__Lines showing where the targets appear__.
####

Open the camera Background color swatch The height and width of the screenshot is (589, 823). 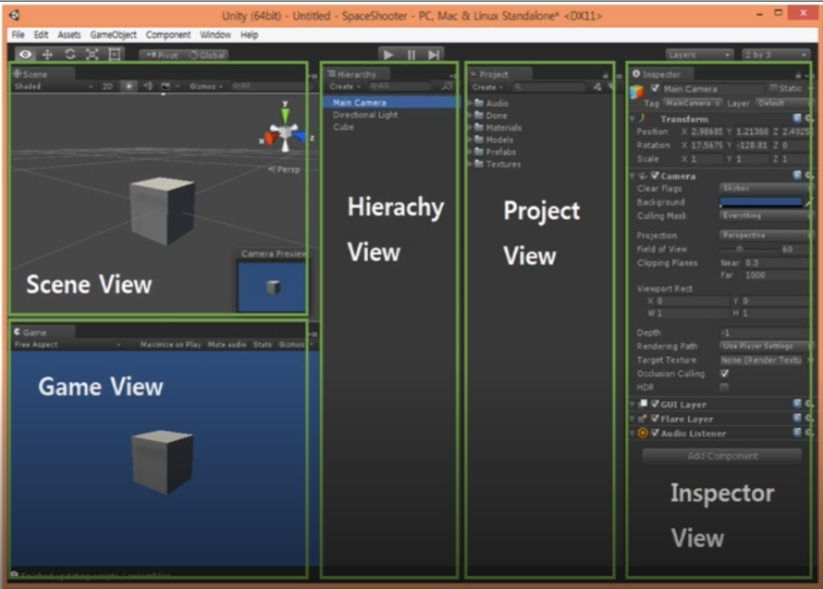point(761,202)
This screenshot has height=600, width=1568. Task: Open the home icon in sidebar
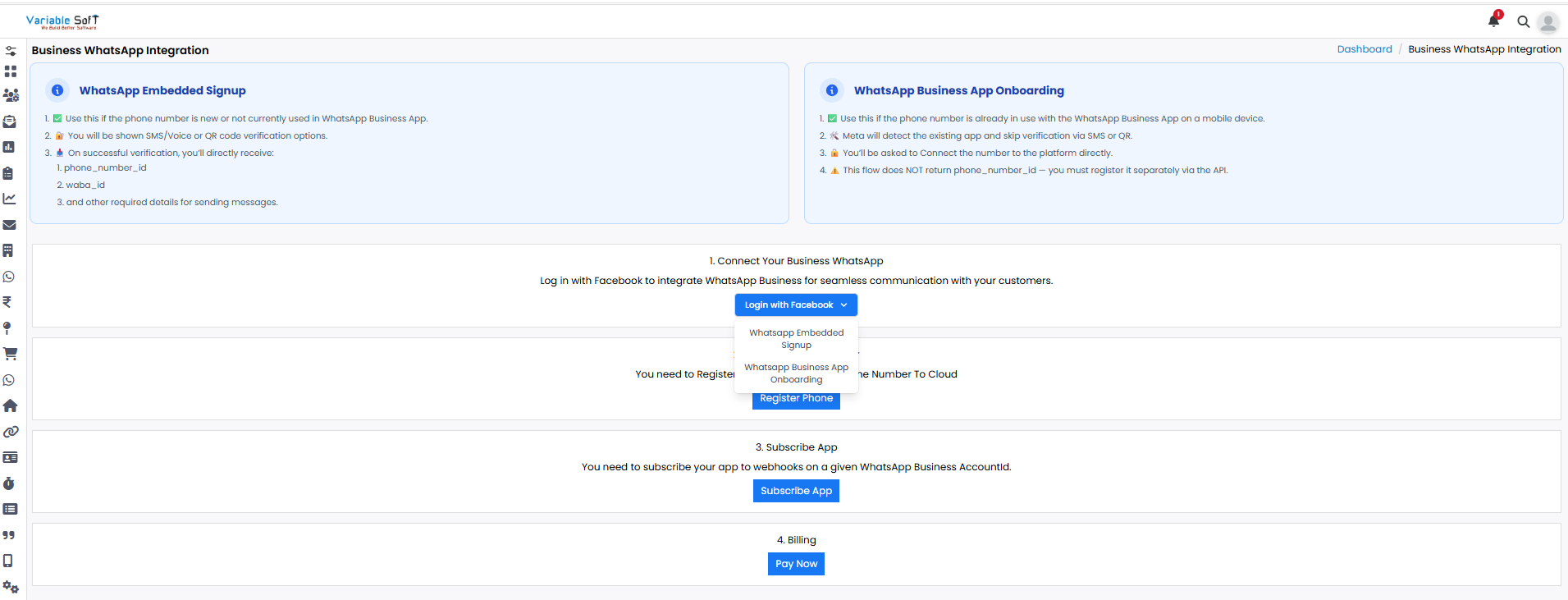tap(10, 405)
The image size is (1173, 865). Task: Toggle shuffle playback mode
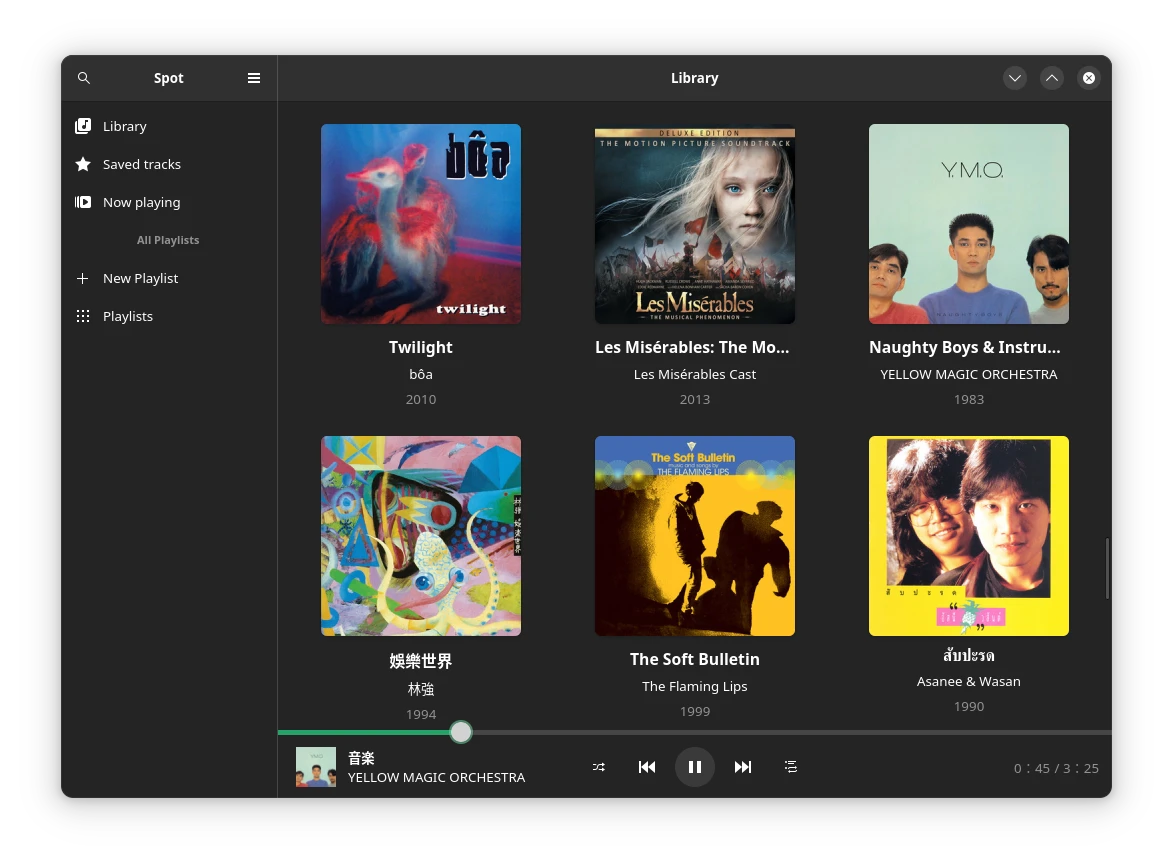click(x=598, y=767)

####

Output everything from the line containing "This screenshot has" down to the end of these lines as a Markdown table with the columns Row and Line text, giving each line a row number and omitting blank lines. Leave the pictures out of the answer.

| Row | Line text |
|---|---|
| 1 | This screenshot has height=600, width=1568. Task: Open the home icon in sidebar |
| 2 | tap(10, 405) |
| 3 | The image size is (1173, 865). Task: Toggle shuffle playback mode |
| 4 | click(x=598, y=767) |